Painter, performance artist, poet, art theoretician, educator. Born on April 15, 1957, in Korytów near Zyrardów; resides in Korytów and Warsaw.
http://www.culture.pl/en/culture/artykuly/os_pawlak_wlodzimierz
Between 1972 and 1978, Pawlak was a pupil at a secondary technical school and pursued his interests in painting by joining a visual arts club. During the 1979/80 academic year, he began to audit classes in the studio of Rajmund Ziemski within the Painting Department of the Academy of Fine Arts in Warsaw. He officially matriculated into the academy and was a student of the same studio between 1980 and 1985, remaining a member thereof until he graduated. He has been teaching in the Design Department of his alma mater since 1986.

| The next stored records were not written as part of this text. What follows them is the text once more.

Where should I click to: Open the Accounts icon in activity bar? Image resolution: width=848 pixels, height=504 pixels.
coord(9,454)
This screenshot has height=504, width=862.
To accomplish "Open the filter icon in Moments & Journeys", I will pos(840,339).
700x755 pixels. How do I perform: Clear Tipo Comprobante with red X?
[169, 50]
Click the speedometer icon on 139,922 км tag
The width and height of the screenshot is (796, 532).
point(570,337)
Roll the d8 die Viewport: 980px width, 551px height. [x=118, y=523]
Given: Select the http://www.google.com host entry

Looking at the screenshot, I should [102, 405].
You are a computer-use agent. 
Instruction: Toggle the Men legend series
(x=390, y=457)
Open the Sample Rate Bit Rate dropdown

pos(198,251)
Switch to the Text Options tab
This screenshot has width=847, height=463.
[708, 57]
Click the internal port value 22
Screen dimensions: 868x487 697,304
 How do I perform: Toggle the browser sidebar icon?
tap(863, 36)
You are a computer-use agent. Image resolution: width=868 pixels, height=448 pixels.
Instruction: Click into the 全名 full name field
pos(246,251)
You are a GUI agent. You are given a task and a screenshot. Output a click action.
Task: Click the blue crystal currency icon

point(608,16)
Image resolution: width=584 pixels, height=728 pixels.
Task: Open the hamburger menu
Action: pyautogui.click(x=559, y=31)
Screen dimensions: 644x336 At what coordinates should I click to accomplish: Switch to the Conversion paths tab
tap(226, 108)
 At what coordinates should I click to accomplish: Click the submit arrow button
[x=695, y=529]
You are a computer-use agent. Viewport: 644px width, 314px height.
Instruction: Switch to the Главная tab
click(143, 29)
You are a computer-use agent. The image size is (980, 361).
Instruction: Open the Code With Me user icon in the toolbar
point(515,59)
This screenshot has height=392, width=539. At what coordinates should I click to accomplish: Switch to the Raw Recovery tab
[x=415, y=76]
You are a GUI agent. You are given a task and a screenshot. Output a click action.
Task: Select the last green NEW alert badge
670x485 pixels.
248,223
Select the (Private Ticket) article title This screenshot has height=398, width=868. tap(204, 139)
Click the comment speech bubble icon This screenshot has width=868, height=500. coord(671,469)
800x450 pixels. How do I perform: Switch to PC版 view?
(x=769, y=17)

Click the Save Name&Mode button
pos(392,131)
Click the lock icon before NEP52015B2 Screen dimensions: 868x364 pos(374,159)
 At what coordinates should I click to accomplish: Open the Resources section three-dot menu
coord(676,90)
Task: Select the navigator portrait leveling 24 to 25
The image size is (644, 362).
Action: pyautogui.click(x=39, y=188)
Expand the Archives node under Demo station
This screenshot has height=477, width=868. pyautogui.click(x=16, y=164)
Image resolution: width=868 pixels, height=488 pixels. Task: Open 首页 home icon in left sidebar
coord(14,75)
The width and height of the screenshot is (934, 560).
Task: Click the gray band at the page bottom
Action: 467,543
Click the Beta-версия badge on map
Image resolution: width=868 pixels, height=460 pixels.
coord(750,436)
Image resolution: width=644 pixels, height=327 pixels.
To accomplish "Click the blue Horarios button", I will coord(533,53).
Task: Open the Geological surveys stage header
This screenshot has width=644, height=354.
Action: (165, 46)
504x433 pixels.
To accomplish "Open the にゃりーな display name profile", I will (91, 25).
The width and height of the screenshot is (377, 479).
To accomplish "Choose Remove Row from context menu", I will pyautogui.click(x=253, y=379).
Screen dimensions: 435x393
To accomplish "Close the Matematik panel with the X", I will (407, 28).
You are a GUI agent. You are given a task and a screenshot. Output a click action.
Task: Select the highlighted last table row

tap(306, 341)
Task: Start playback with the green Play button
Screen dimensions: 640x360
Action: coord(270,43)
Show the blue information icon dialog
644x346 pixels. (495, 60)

Towards the end of 1982, while still a student, Pawlak became a member of the Gruppa artistic group. He participated in virtually all of the group’s exhibitions and actions and co-edited its publication titled “Oj dobrze juz” / “All Right Already,” in which he published poems, manifestoes and the texts of papers he delivered at various gatherings and conferences. He participated in the independent art movement of the 1980s along with the other members of Gruppa. During this period, he developed the reputation of an artist who was sensitive to the social and political complications of the times of Martial Law. He commented on the situation through sometimes unsophisticated, extremely direct metaphors, as exemplified in the series “Swinie” / “Pigs” (1983), or through symbolic transformations of the five-pointed star of the Soviet Union, as can be seen in the paintings “Czerwony autobus rusza w droge dookola swiata / The Red Bus Embarks on Its Voyage Around the World” and “Droga z piekla do piekla / The Road from Hell to Hell” (1984).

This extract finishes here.